* PROVIDED PASSAGE
The Sustainable Level of Consumption of the Fossil Fuels

The Question of Where the Limit Lies

The first question of sustainability revolves around the emissions of carbon dioxide to the atmosphere since this gas is the principle active greenhouse constituent. In 1998 about 6.2 gigatonnes of carbon (GT C) was released to the atmosphere from the fossil fuels in the form of the dioxide. The concentration of this gas in the air continues to increase regularly and has been proven to originate from the fossil fuels by radiocarbon and, more recently, oxygen depletion studies. Since the objective facts are that the concentration of carbon dioxide is increasing and that this is largely due to the excessive use of the fossil fuels, the onus is upon those who say it does not matter to prove it. This they cannot do.

Carbon dioxide passes ultimately to the ocean where it finally becomes fixed in solid forms such as carbonates though the transfer steps involved are complex. This passage is complicated by the very large interchange between the biota, the land surface and the air, and there is still a wide (and disputed) gap in the mass balance. But it is certain that more carbon dioxide is being released from the fossil fuels than can be transferred across the air/ocean boundary. The question then becomes: How much can be released to the atmosphere in a sustainable situation?

Based upon current knowledge, constant concentrations in the atmosphere would be achieved if the rate of release from the fossil fuels were reduced to the range of 2.5-2.8 GT C per year. This range will be termed here the sustainable level although there is still a major proviso. The ocean thermal haline circulation, which drives such currents as the Gulf Stream, may be affected by an increase in greenhouse gas emissions. Predicted increases in rainfall in northern latitudes over the North Atlantic downwelling sites may be expected to reduce by dilution the already small forces which drive the flow. These forces arise from the greater density of the seawater due to a combination of increases in salinity and decreases in temperature. If this effect proves to be significant, it is not known at present what the sustainable level of emissions may be. Increases in greenhouse gas concentrations in the atmosphere may also make surface oscillation effects in the Pacific Ocean, such as the recent El Niño event, more frequent. It may take another five to ten years before this issue is resolved. What can be said with certainty is that the sustainable limit is less than one-half the present levels of emissions and is consequently substantially lower that the target for reductions agreed in the Kyoto Protocol of 1997.

A knowledge of this limit is of great importance in thinking about the role of the fossil fuels in the next century. The important point is that this level is likely to be greater than the emissions from all mobile sources for the foreseeable future. Meeting the needs for transport is already the largest market for oil and an even higher proportion will be consumed in vehicles and planes as the years go by. Moreover, if the production of the fossil fuels were to be limited to control carbon dioxide emissions, it follows that the resource base would last longer. The combination of these two effects is highly relevant to possible energy strategies over the next decades.

* SOURCE EXCERPT

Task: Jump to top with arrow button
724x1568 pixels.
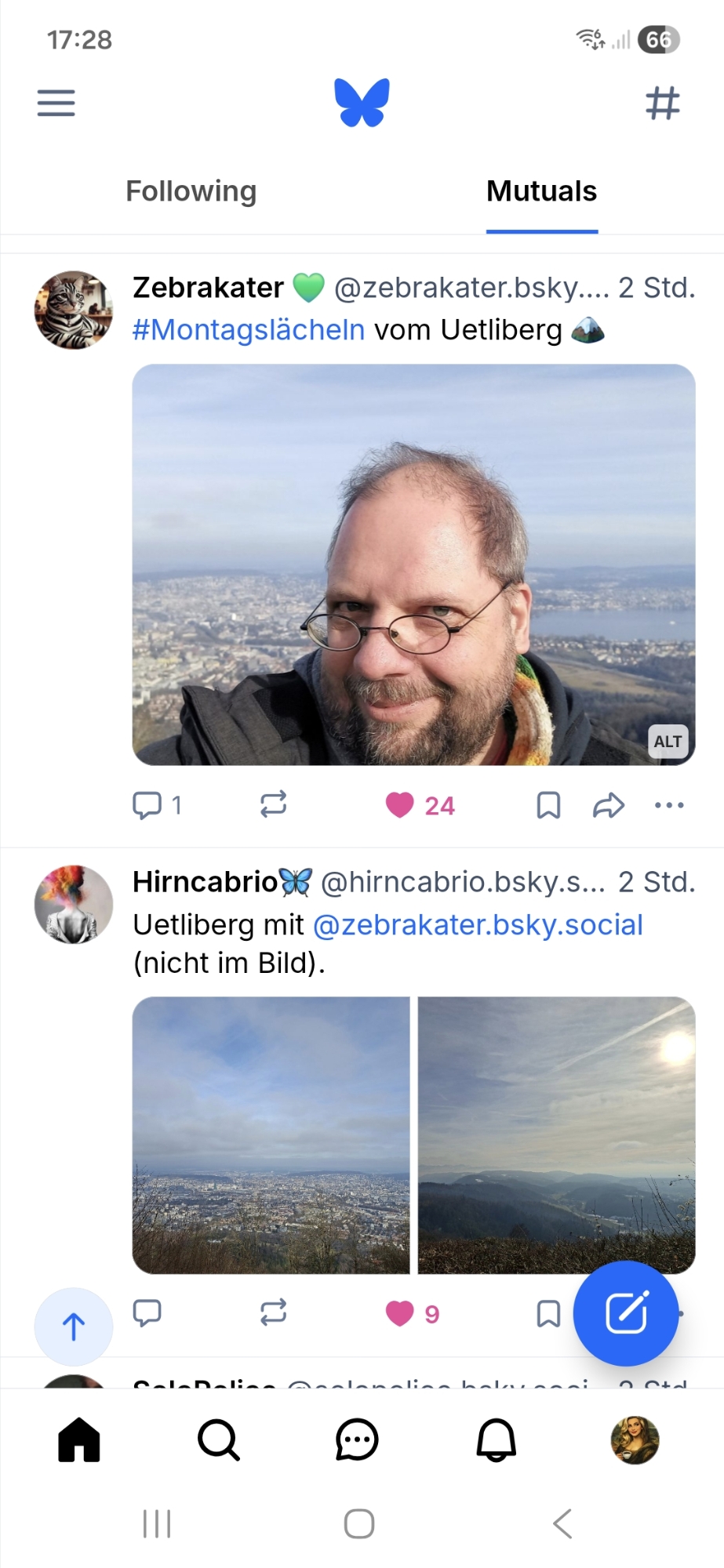Action: (74, 1327)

* SET TASKS
1) Decide whether each statement agrees with the fossil fuel passage, and support each yes or no with the decisive words from the passage, quoted verbatim: (a) About 6.2 gigatonnes of carbon was released from fossil fuels in 1998. (b) The gap in the carbon mass balance has been settled. (c) Transport is the largest market for oil.
2) According to the fossil fuel passage, what annual rate of release from fossil fuels would keep atmospheric concentrations constant?
The data are separate material, unconnected to the fossil fuel passage.

* SOLUTIONS PER TASK
1)
(a) Yes: "In 1998 about 6.2 gigatonnes of carbon (GT C) was released to the atmosphere from the fossil fuels in the form of the dioxide."
(b) No: "there is still a wide (and disputed) gap in the mass balance."
(c) Yes: "Meeting the needs for transport is already the largest market for oil"

2) 2.5-2.8 GT C per year.